**TASK OBJECTIVE:**
Using the records that appear below, write out exactly the lines from the one with "会社概要 (32, 2435)" through the one with "support@5paisa.com (34, 2462)", keeping both end lines.

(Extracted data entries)
--- --- ---
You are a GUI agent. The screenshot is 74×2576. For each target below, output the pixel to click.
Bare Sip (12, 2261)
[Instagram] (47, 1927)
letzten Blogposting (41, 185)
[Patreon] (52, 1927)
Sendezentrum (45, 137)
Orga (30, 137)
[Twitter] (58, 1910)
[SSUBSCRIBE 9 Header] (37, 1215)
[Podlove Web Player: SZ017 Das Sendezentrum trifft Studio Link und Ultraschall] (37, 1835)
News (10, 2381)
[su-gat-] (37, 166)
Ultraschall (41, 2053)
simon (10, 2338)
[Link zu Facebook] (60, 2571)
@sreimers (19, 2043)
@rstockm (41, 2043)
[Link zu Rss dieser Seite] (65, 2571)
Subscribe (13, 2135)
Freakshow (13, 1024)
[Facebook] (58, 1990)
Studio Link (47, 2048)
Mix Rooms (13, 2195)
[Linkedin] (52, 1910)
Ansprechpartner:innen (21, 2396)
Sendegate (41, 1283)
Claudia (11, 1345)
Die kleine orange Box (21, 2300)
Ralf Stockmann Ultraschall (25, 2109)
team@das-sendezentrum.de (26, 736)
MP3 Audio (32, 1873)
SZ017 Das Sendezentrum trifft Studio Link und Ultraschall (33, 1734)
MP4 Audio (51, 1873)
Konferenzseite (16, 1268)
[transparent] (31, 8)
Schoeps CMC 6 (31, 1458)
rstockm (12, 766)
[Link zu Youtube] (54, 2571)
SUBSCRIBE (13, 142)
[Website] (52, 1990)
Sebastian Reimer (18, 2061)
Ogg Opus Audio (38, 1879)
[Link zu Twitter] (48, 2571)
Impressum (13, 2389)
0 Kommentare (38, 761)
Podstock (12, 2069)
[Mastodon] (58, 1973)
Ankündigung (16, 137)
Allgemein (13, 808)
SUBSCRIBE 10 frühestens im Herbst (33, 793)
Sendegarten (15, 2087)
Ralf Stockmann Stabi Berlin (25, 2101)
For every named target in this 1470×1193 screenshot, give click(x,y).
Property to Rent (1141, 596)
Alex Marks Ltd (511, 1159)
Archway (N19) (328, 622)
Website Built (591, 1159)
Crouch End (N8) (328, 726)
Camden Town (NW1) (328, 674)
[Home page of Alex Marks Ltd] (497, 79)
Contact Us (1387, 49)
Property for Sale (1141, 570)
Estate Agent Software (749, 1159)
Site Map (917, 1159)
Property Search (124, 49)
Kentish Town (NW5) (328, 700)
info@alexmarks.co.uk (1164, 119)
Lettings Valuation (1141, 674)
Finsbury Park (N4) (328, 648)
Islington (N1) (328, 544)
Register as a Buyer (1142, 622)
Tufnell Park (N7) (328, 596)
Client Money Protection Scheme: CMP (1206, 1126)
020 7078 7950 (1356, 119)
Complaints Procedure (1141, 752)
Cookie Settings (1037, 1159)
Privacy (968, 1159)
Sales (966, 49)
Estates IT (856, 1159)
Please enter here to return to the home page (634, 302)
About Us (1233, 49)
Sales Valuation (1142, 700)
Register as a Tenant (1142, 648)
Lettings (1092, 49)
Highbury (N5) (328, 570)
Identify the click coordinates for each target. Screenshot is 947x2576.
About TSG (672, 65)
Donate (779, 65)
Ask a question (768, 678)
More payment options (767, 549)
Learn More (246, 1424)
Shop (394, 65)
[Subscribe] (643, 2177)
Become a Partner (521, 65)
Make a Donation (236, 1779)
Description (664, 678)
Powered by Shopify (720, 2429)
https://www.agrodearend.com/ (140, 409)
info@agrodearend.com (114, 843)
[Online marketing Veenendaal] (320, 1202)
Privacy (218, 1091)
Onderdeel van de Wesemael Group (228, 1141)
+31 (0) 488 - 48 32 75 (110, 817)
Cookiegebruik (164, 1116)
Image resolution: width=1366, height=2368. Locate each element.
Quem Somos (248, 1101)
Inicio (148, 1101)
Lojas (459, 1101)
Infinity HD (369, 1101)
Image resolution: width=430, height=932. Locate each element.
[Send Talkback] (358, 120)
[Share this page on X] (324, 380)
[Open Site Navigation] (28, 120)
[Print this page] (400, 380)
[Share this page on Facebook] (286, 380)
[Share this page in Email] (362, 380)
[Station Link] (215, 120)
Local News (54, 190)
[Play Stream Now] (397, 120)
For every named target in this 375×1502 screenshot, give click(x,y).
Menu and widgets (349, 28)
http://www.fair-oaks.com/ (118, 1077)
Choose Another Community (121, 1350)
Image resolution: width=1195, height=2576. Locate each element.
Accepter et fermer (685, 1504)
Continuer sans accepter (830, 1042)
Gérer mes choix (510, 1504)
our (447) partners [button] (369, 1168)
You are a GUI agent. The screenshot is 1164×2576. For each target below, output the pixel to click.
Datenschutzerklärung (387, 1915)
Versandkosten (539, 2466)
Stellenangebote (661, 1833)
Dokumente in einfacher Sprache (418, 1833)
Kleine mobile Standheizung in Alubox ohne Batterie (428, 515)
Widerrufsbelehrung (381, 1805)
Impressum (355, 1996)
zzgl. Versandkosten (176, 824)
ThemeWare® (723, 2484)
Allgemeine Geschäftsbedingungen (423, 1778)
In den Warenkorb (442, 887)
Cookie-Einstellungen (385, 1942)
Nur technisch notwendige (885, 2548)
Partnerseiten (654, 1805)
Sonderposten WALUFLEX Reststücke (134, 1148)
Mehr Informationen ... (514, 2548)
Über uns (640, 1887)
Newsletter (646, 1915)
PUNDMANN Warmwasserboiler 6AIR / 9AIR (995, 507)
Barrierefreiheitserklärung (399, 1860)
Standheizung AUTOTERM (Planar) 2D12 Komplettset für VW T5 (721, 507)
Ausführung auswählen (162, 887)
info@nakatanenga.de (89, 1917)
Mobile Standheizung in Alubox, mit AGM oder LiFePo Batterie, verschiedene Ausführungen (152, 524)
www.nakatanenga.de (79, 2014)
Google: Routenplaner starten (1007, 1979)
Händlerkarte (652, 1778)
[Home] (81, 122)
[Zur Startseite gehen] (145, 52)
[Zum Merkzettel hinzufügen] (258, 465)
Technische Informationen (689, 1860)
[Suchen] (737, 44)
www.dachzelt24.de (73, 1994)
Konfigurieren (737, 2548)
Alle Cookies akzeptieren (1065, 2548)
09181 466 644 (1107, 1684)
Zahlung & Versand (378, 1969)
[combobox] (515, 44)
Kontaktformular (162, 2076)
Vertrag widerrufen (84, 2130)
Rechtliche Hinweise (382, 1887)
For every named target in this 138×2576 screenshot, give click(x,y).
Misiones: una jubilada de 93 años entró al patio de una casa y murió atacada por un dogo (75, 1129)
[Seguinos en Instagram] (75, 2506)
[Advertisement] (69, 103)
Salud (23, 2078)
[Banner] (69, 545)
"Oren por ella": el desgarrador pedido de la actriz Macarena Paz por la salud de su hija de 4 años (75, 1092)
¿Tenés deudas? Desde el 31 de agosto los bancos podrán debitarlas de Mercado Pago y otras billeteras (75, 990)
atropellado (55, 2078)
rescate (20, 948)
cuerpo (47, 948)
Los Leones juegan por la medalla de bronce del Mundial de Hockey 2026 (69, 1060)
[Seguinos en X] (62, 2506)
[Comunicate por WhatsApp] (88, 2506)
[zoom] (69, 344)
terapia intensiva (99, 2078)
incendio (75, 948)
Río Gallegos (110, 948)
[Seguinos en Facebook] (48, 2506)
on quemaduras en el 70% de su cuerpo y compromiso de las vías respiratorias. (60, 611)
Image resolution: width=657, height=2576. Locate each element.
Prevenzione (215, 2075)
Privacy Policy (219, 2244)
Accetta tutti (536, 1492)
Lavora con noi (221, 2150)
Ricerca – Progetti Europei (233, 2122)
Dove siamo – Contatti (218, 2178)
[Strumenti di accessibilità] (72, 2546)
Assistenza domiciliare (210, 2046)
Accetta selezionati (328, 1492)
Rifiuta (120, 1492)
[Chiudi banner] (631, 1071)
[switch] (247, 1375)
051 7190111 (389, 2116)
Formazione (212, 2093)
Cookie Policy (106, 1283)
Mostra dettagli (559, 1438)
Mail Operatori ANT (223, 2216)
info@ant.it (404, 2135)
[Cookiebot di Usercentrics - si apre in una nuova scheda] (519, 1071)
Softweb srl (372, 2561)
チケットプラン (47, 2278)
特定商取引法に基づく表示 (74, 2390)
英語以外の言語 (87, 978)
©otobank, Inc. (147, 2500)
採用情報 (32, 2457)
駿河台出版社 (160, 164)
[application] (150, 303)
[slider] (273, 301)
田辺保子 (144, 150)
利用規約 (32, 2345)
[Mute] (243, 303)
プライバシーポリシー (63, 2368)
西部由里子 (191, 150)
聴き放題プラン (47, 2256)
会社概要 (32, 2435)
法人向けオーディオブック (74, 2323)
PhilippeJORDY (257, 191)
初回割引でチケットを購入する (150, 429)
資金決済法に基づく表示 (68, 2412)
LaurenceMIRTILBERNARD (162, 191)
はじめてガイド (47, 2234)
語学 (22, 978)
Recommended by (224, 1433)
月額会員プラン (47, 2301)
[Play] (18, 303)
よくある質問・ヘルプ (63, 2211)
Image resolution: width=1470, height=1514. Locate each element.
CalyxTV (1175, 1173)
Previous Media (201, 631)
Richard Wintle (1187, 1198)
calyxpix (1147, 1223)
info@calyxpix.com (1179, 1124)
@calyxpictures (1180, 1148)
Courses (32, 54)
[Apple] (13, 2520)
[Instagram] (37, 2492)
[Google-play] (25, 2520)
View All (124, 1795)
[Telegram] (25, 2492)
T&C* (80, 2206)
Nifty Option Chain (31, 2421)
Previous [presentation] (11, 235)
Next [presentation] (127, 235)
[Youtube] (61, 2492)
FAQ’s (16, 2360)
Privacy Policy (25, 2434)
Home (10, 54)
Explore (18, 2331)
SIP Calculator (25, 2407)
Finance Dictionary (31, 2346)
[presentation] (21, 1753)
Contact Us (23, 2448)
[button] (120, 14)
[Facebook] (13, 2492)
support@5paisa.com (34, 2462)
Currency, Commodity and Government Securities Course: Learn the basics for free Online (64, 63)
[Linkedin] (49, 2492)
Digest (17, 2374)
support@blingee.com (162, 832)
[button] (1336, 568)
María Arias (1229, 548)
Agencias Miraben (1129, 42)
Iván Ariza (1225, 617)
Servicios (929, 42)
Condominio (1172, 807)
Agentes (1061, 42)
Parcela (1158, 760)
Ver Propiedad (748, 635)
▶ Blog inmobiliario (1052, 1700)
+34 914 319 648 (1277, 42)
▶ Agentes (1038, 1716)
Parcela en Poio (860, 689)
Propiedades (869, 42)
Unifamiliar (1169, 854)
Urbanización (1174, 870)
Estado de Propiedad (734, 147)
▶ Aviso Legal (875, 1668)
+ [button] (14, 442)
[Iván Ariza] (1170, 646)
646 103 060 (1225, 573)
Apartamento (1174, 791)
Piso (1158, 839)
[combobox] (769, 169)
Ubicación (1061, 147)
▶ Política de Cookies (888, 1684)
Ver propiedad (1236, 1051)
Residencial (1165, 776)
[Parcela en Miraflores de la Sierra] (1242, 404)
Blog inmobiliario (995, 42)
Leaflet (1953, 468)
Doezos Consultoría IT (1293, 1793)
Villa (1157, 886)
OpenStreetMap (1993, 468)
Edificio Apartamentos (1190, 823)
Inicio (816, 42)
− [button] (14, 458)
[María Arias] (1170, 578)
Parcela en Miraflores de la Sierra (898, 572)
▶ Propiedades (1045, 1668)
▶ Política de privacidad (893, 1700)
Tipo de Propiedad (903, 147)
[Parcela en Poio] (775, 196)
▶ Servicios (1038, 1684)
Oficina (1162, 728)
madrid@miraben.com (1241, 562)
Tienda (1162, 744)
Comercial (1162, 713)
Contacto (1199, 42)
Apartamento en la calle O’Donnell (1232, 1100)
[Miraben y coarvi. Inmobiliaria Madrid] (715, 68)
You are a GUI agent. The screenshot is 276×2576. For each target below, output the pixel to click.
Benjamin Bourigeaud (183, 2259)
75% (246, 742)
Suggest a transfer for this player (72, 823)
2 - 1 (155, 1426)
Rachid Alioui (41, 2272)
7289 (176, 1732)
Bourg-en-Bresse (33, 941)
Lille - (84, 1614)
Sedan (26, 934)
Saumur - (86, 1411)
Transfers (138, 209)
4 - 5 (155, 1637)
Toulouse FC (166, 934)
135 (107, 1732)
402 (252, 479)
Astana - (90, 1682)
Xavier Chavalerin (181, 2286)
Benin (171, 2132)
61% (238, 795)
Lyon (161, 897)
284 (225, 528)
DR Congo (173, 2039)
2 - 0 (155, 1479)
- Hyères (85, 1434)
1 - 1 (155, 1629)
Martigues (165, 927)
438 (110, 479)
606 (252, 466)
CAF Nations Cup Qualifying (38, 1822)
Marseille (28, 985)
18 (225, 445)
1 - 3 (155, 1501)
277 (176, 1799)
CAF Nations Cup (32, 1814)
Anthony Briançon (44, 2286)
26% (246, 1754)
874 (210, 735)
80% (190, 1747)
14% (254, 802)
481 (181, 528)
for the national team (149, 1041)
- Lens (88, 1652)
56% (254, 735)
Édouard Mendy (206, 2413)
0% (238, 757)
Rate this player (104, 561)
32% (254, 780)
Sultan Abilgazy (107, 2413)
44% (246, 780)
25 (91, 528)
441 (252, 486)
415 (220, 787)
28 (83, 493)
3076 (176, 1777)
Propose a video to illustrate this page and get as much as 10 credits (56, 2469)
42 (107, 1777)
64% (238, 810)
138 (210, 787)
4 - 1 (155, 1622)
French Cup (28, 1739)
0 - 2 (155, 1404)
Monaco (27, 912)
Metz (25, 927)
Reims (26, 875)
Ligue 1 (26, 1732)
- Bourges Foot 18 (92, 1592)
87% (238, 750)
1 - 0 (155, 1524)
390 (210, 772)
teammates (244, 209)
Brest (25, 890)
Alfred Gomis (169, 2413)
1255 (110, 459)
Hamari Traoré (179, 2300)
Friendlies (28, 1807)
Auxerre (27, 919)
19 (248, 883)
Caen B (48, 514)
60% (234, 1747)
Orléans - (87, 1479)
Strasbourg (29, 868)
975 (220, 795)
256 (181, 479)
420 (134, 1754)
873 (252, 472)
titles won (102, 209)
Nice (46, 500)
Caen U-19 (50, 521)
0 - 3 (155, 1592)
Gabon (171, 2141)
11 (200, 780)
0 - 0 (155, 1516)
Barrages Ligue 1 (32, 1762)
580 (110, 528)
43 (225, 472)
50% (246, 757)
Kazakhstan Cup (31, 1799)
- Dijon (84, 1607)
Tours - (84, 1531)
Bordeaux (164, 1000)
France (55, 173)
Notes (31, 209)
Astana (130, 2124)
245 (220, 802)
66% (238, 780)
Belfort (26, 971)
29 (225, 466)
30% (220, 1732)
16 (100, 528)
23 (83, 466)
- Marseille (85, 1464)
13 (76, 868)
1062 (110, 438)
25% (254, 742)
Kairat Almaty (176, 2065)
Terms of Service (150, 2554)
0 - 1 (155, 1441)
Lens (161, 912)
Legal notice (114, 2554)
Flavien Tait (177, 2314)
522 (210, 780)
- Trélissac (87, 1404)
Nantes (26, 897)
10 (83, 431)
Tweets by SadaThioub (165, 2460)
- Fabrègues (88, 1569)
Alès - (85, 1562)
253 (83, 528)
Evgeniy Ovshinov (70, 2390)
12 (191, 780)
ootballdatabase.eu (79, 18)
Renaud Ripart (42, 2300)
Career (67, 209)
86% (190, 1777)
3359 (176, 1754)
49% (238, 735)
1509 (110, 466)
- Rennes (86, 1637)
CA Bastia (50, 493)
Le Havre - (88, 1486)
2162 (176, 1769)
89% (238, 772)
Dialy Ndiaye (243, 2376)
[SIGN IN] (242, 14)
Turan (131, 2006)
--- --- ---
**OUTPUT:**
会社概要 (32, 2435)
法人向けオーディオブック (74, 2323)
PhilippeJORDY (257, 191)
初回割引でチケットを購入する (150, 429)
資金決済法に基づく表示 (68, 2412)
LaurenceMIRTILBERNARD (162, 191)
はじめてガイド (47, 2234)
語学 (22, 978)
Recommended by (224, 1433)
月額会員プラン (47, 2301)
[Play] (18, 303)
よくある質問・ヘルプ (63, 2211)
Image resolution: width=1470, height=1514. Locate each element.
CalyxTV (1175, 1173)
Previous Media (201, 631)
Richard Wintle (1187, 1198)
calyxpix (1147, 1223)
info@calyxpix.com (1179, 1124)
@calyxpictures (1180, 1148)
Courses (32, 54)
[Apple] (13, 2520)
[Instagram] (37, 2492)
[Google-play] (25, 2520)
View All (124, 1795)
[Telegram] (25, 2492)
T&C* (80, 2206)
Nifty Option Chain (31, 2421)
Previous [presentation] (11, 235)
Next [presentation] (127, 235)
[Youtube] (61, 2492)
FAQ’s (16, 2360)
Privacy Policy (25, 2434)
Home (10, 54)
Explore (18, 2331)
SIP Calculator (25, 2407)
Finance Dictionary (31, 2346)
[presentation] (21, 1753)
Contact Us (23, 2448)
[button] (120, 14)
[Facebook] (13, 2492)
support@5paisa.com (34, 2462)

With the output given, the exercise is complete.